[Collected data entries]
-----

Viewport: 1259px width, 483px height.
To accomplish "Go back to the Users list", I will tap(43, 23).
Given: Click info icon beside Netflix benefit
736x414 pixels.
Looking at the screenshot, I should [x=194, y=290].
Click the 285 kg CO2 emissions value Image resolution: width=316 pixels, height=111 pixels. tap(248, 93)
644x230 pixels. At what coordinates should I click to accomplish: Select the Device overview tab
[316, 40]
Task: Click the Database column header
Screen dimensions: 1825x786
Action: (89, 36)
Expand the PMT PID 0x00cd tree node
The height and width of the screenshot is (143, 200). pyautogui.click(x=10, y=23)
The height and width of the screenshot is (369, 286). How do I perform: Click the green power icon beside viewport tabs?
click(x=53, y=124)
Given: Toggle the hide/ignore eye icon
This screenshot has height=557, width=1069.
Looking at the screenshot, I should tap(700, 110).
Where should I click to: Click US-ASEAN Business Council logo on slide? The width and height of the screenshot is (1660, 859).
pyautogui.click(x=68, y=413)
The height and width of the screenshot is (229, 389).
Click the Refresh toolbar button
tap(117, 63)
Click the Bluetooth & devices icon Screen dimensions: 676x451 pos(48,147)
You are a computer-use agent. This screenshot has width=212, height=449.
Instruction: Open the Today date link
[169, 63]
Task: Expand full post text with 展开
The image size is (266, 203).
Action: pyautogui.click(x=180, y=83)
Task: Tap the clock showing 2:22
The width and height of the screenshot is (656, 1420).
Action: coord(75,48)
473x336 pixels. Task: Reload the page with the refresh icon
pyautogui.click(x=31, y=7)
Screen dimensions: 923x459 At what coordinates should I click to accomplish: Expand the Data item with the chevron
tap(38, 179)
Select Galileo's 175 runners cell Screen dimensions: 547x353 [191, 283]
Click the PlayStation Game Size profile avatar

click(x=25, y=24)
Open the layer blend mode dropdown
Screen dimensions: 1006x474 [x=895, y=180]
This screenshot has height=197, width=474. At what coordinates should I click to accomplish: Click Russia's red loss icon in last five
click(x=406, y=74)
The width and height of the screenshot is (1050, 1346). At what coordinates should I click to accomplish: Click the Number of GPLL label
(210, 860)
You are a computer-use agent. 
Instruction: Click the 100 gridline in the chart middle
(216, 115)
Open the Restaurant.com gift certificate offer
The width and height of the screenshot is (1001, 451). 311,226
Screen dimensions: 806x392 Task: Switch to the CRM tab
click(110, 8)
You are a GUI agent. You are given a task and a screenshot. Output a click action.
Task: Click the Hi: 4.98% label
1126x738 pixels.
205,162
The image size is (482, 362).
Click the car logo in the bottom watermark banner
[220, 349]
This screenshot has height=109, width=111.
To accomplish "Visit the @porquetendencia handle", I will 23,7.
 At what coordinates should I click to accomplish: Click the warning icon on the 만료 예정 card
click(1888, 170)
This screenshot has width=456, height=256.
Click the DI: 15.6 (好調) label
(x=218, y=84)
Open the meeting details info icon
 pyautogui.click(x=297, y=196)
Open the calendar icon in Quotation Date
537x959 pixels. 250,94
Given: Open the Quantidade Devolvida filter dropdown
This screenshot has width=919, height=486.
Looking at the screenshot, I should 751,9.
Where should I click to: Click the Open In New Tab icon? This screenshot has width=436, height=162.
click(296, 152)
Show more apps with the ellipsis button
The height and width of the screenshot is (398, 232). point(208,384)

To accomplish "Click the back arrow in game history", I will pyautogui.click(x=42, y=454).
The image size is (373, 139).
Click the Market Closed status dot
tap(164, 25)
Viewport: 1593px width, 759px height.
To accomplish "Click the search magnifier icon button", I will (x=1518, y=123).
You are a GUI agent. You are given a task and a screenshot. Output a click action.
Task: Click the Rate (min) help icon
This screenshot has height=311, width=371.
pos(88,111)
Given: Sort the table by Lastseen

-----

● **What the task asks**:
Repeat the entries above verbatim.

● **Solution to the problem**:
Viewport: 1259px width, 483px height.
To accomplish "Go back to the Users list", I will tap(43, 23).
Given: Click info icon beside Netflix benefit
736x414 pixels.
Looking at the screenshot, I should [x=194, y=290].
Click the 285 kg CO2 emissions value Image resolution: width=316 pixels, height=111 pixels. tap(248, 93)
644x230 pixels. At what coordinates should I click to accomplish: Select the Device overview tab
[316, 40]
Task: Click the Database column header
Screen dimensions: 1825x786
Action: (89, 36)
Expand the PMT PID 0x00cd tree node
The height and width of the screenshot is (143, 200). pyautogui.click(x=10, y=23)
The height and width of the screenshot is (369, 286). How do I perform: Click the green power icon beside viewport tabs?
click(x=53, y=124)
Given: Toggle the hide/ignore eye icon
This screenshot has height=557, width=1069.
Looking at the screenshot, I should tap(700, 110).
Where should I click to: Click US-ASEAN Business Council logo on slide? The width and height of the screenshot is (1660, 859).
pyautogui.click(x=68, y=413)
The height and width of the screenshot is (229, 389).
Click the Refresh toolbar button
tap(117, 63)
Click the Bluetooth & devices icon Screen dimensions: 676x451 pos(48,147)
You are a computer-use agent. This screenshot has width=212, height=449.
Instruction: Open the Today date link
[169, 63]
Task: Expand full post text with 展开
The image size is (266, 203).
Action: pyautogui.click(x=180, y=83)
Task: Tap the clock showing 2:22
The width and height of the screenshot is (656, 1420).
Action: coord(75,48)
473x336 pixels. Task: Reload the page with the refresh icon
pyautogui.click(x=31, y=7)
Screen dimensions: 923x459 At what coordinates should I click to accomplish: Expand the Data item with the chevron
tap(38, 179)
Select Galileo's 175 runners cell Screen dimensions: 547x353 [191, 283]
Click the PlayStation Game Size profile avatar

click(x=25, y=24)
Open the layer blend mode dropdown
Screen dimensions: 1006x474 [x=895, y=180]
This screenshot has height=197, width=474. At what coordinates should I click to accomplish: Click Russia's red loss icon in last five
click(x=406, y=74)
The width and height of the screenshot is (1050, 1346). At what coordinates should I click to accomplish: Click the Number of GPLL label
(210, 860)
You are a computer-use agent. 
Instruction: Click the 100 gridline in the chart middle
(216, 115)
Open the Restaurant.com gift certificate offer
The width and height of the screenshot is (1001, 451). 311,226
Screen dimensions: 806x392 Task: Switch to the CRM tab
click(110, 8)
You are a GUI agent. You are given a task and a screenshot. Output a click action.
Task: Click the Hi: 4.98% label
1126x738 pixels.
205,162
The image size is (482, 362).
Click the car logo in the bottom watermark banner
[220, 349]
This screenshot has height=109, width=111.
To accomplish "Visit the @porquetendencia handle", I will 23,7.
 At what coordinates should I click to accomplish: Click the warning icon on the 만료 예정 card
click(1888, 170)
This screenshot has width=456, height=256.
Click the DI: 15.6 (好調) label
(x=218, y=84)
Open the meeting details info icon
 pyautogui.click(x=297, y=196)
Open the calendar icon in Quotation Date
537x959 pixels. 250,94
Given: Open the Quantidade Devolvida filter dropdown
This screenshot has width=919, height=486.
Looking at the screenshot, I should 751,9.
Where should I click to: Click the Open In New Tab icon? This screenshot has width=436, height=162.
click(296, 152)
Show more apps with the ellipsis button
The height and width of the screenshot is (398, 232). point(208,384)

To accomplish "Click the back arrow in game history", I will pyautogui.click(x=42, y=454).
The image size is (373, 139).
Click the Market Closed status dot
tap(164, 25)
Viewport: 1593px width, 759px height.
To accomplish "Click the search magnifier icon button", I will (x=1518, y=123).
You are a GUI agent. You are given a task and a screenshot. Output a click action.
Task: Click the Rate (min) help icon
This screenshot has height=311, width=371.
pos(88,111)
Given: Sort the table by Lastseen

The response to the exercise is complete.